----- Texte présenté
Alma avait été malade pendant l’été 1910, et toujours sous le choc de la mort de sa fille dont elle faisait porter une partie de la responsabilité à Mahler qui avait bravé le destin par ses œuvres prémonitoires comme Les chants des enfants morts. Le médecin de Mahler lui avait prescrit une cure thermale. Gustav l’emmena à Tobelbad, près de Graz.
Il rentra seul à Toblach, et règle ses affaires d’édition et de contrat. Il retrouve même la joie de composer.
A Tobelbad, Alma qui se souvint de sa jeunesse papillonnante à Vienne, et qui se voyait vieillir et ne plus séduire, tomba amoureuse du jeune et séduisant architecte Walter Gropius. Ce fut un amour d’été dont Alma ne pensait pas poursuivre sans doute. Mais une fois Alma rentrée à Toblach, Gropius lui écrivit une lettre d’amour, mais elle fut adressée à Gustav. Certainement pas par erreur, mais par fierté du jeune coq voulant humilier l’ancien directeur de l’Opéra de Vienne.
----------
----- Données fournies
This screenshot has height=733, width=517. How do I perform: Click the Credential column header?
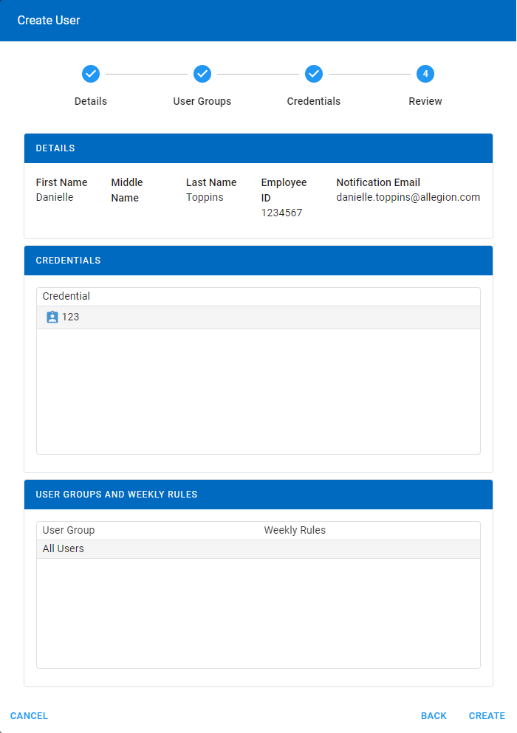point(66,297)
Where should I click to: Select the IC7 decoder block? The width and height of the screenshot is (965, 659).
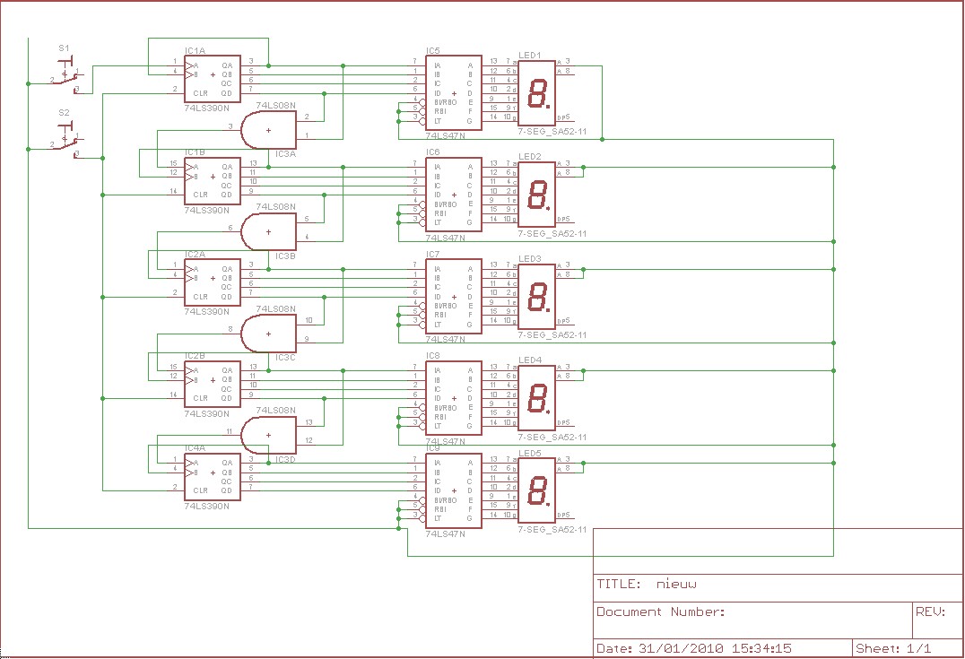pyautogui.click(x=454, y=297)
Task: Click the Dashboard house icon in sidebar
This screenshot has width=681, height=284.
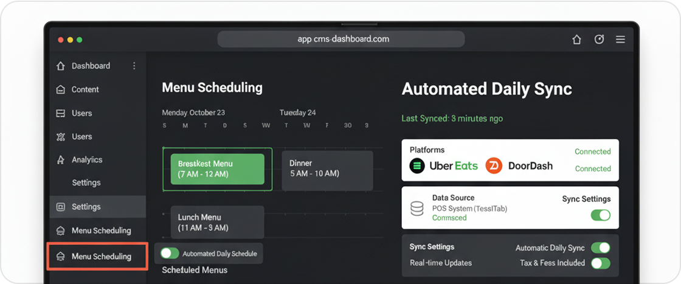Action: pos(60,66)
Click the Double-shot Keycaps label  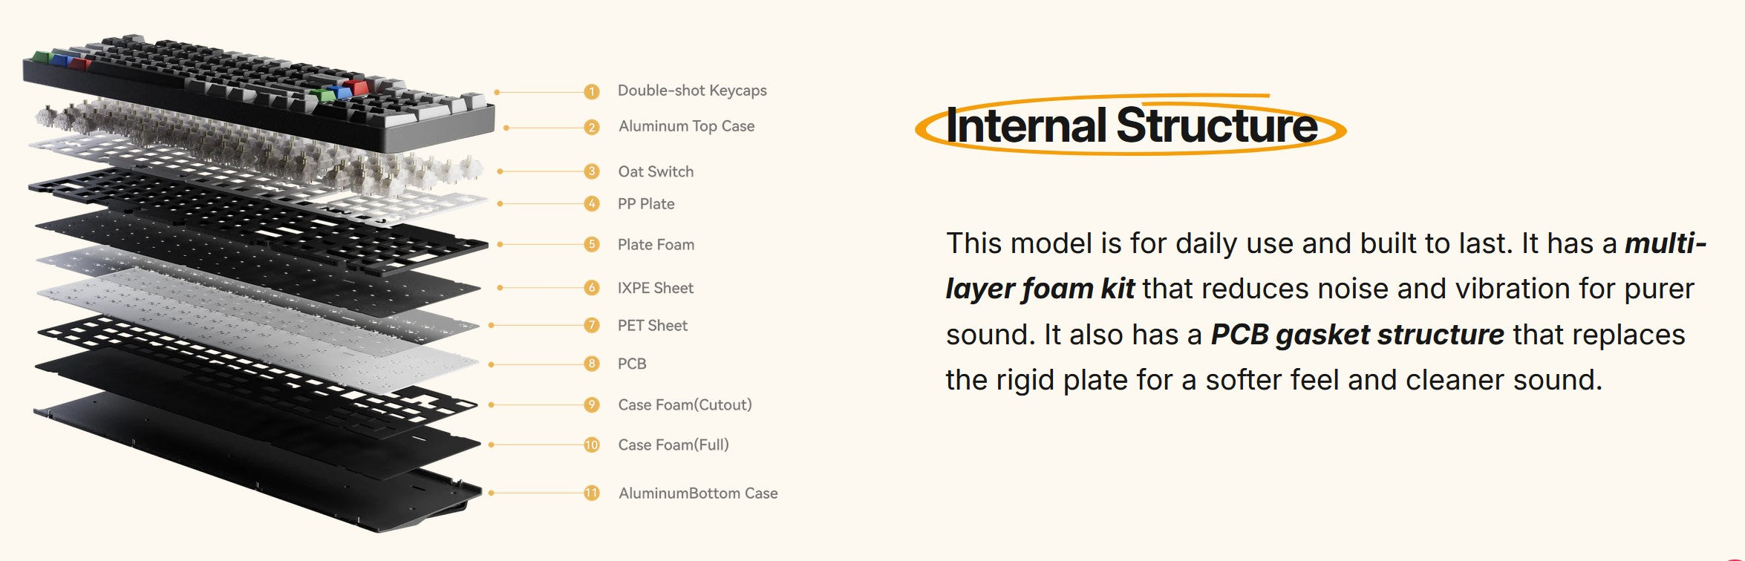692,91
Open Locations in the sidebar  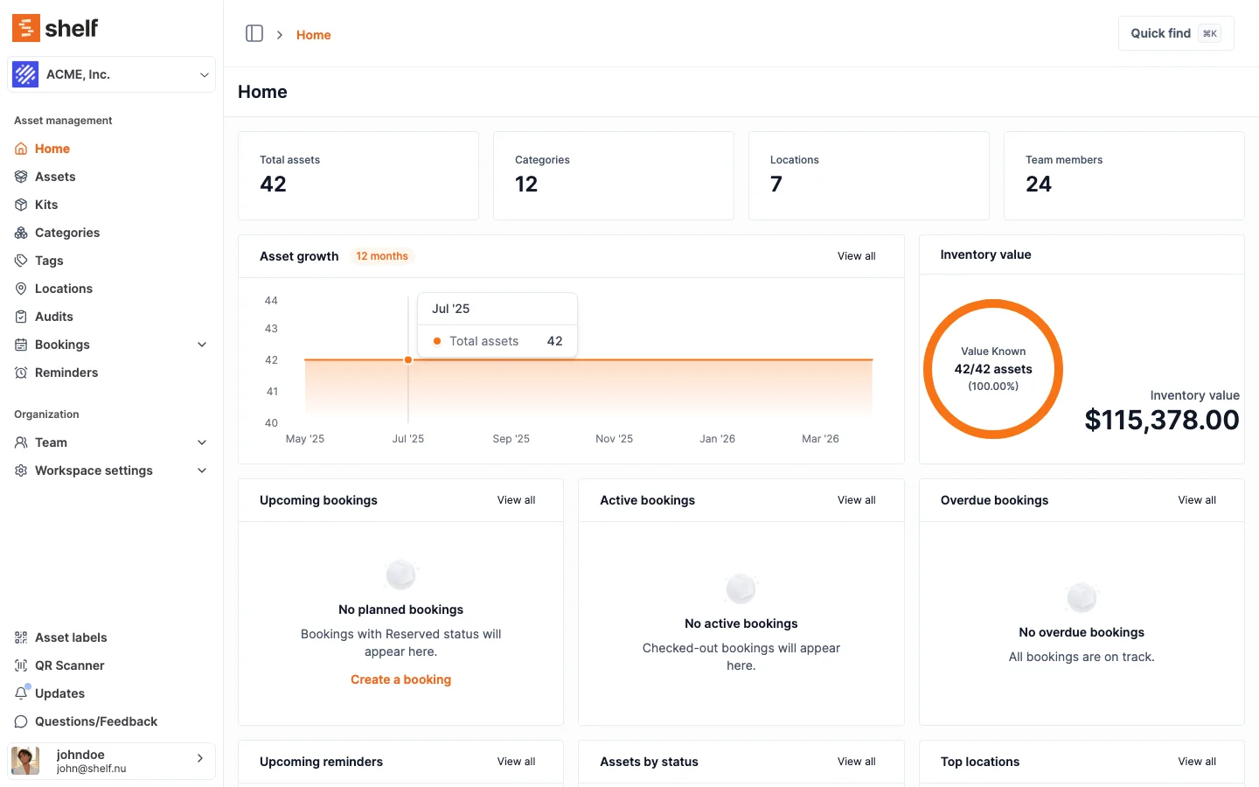click(63, 289)
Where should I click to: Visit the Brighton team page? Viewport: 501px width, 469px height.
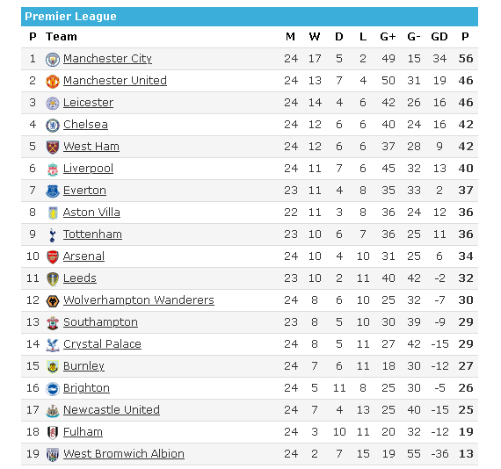pyautogui.click(x=87, y=388)
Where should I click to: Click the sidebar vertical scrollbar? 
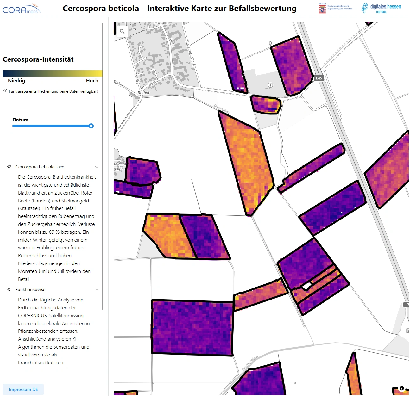102,164
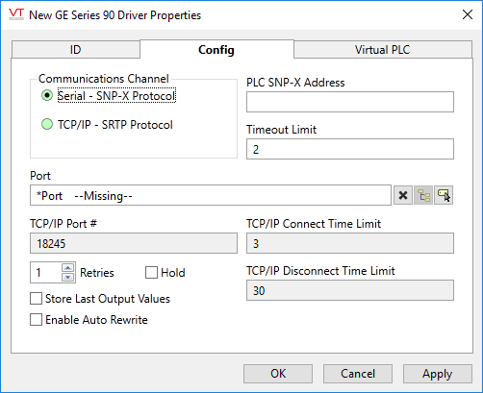The image size is (483, 393).
Task: Click the Port field showing --Missing--
Action: pos(211,195)
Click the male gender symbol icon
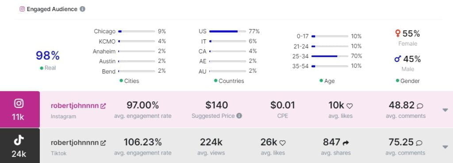 398,59
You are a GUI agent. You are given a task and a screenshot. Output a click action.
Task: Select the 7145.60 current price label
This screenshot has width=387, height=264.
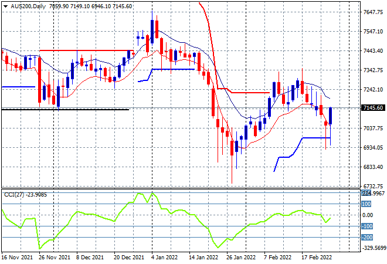click(373, 108)
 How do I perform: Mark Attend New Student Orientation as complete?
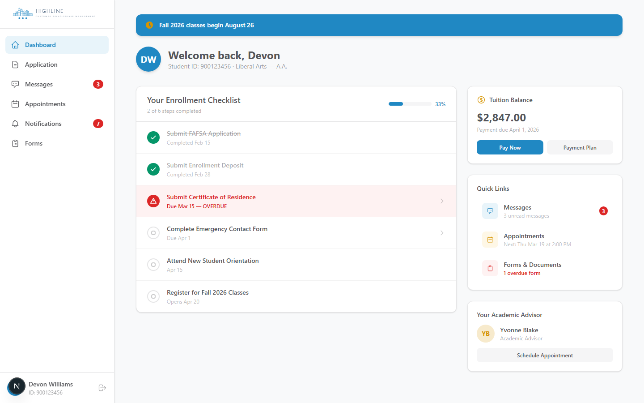153,265
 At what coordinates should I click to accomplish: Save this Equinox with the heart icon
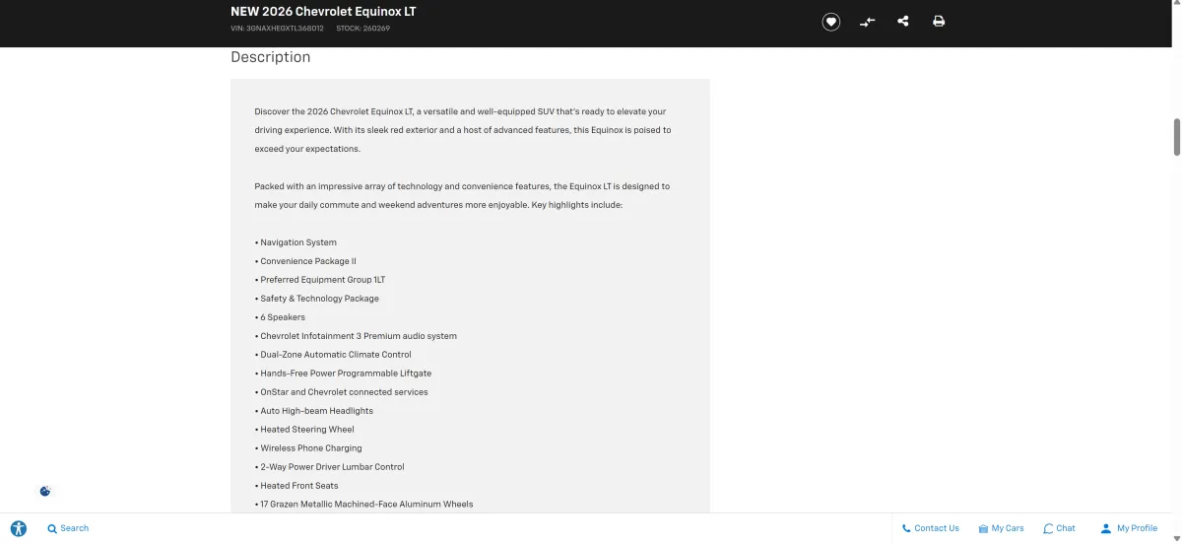[x=831, y=22]
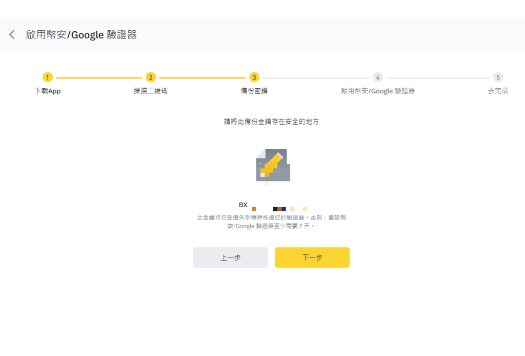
----------
Liste des activités:
1) D'après le texte sur Alma et Mahler, où Gustav emmena-t-il Alma pour sa cure thermale ?
2) Rédigez la suite du texte sur Alma et Mahler, en partant de sa dernière phrase.
Les lignes n'interviennent en rien ici.

Résultats par tâche:
1) À Tobelbad, près de Graz.

2)
Mahler fut terrassé car il ne pouvait concevoir Alma infidèle et secrète.
Gropius vint à Toblach en secret et Alma le découvrit.
Mahler convoqua Gropius et le laissa seul avec Alma à qui il demanda humblement de choisir de partir ou de rester.
Celle-ci lui dit ; « Je ne te quitterai pas. » Mais, elle ne quitta pas Gropius non plus sans le dire à Mahler.
Prêt à tout pour sauver son couple, Mahler se rendit en Hollande pour y consulter Sigmund Freud. Puis ce furent les préparatifs et la création de la Symphonie 8 à Munich, la seule dédiée à Alma. Car Mahler conclut à sa propre et totale culpabilité dans cette histoire. Il s’en voulait d’avoir négligé et "enfermée", Alma dans un rôle de femme de compositeur au foyer. Il en vint à magnifier les petites compositions d’Alma, pris par une nouvelle passion dévorante. Celle-ci en profita d’abord pour rejoindre Gropius à Munich, et aussi de se venger de Mahler, l’accablant d’amers reproches.
Brisé et n’ayant esquissé que la moitié de l’orchestration de sa nouvelle symphonie, Mahler entama une nouvelle saison de concerts en Amérique. Il n’était pas l’homme prêt à mourir que l’on décrit parfois, mais un homme submergé de travail et de projets.
C’est là qu’il contracta une grave infection en janvier 1911. Alors il rentra à Vienne, se sachant condamné, pour la dernière fois, mais sans la Symphonie 10 achevée.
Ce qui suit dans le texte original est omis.